┏━━
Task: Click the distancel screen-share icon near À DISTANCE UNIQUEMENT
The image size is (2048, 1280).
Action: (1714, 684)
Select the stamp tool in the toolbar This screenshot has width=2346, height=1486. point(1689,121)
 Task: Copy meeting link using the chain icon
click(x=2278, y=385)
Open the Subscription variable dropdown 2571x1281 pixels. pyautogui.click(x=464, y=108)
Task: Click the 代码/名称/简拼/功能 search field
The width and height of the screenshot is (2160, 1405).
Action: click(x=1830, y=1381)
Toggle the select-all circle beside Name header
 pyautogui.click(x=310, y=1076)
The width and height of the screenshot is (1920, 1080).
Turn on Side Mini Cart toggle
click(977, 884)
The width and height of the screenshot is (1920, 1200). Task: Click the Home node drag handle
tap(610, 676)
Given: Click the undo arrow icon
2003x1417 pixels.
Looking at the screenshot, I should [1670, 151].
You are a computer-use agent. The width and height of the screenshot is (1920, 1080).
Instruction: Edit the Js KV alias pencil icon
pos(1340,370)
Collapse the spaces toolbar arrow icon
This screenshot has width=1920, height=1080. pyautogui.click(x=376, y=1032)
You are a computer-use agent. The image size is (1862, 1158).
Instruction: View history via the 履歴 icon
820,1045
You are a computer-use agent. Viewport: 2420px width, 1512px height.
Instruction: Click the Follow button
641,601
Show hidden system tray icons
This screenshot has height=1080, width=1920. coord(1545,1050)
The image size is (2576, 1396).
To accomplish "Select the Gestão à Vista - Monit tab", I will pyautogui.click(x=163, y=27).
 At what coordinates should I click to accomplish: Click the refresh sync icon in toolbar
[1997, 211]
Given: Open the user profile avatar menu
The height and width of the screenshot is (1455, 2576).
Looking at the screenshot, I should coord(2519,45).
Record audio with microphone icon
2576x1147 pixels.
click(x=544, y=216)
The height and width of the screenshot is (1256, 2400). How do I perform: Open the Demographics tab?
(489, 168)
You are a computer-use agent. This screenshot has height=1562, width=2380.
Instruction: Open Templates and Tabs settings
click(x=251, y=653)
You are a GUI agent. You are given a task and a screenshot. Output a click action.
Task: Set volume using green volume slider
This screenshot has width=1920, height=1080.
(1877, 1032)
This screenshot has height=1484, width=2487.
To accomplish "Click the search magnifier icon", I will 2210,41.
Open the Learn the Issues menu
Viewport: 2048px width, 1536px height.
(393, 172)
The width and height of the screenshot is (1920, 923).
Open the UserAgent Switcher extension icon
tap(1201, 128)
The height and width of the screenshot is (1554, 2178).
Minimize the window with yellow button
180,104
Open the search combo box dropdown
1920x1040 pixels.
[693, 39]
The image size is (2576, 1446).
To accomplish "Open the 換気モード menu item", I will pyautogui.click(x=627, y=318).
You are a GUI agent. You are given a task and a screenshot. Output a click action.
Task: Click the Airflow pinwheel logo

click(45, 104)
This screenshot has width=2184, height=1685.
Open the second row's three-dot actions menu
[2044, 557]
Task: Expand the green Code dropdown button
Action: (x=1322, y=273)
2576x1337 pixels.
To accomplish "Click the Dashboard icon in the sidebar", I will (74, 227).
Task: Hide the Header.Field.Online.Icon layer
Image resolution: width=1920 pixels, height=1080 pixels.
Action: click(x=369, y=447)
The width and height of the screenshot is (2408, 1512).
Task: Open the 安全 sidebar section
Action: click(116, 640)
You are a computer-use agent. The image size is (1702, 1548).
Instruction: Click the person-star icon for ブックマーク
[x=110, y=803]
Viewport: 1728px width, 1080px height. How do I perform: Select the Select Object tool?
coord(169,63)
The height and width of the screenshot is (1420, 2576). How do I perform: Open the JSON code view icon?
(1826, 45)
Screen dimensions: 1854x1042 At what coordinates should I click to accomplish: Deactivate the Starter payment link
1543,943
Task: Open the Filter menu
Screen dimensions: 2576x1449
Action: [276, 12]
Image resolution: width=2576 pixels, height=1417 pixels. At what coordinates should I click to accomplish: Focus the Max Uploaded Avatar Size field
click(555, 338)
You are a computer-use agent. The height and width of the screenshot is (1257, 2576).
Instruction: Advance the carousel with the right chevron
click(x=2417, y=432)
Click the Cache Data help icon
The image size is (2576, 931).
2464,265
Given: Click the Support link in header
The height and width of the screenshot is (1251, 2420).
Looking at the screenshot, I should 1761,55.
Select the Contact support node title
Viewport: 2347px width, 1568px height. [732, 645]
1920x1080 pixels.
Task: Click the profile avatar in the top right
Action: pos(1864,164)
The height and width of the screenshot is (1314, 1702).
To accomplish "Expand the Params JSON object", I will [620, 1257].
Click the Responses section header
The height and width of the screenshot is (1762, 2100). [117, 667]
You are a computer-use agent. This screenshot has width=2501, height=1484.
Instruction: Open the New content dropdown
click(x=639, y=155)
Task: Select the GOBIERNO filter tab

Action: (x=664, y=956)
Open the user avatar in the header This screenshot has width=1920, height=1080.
┗━━
PROBLEM: Find the line with "Instruction: Click the Follow button" in the entries above. Retype it and each line after it, exactly, through the line with "Given: Open the user profile avatar menu", and stop there.

COMPLETED EXERCISE:
Instruction: Click the Follow button
641,601
Show hidden system tray icons
This screenshot has height=1080, width=1920. coord(1545,1050)
The image size is (2576, 1396).
To accomplish "Select the Gestão à Vista - Monit tab", I will pyautogui.click(x=163, y=27).
 At what coordinates should I click to accomplish: Click the refresh sync icon in toolbar
[1997, 211]
Given: Open the user profile avatar menu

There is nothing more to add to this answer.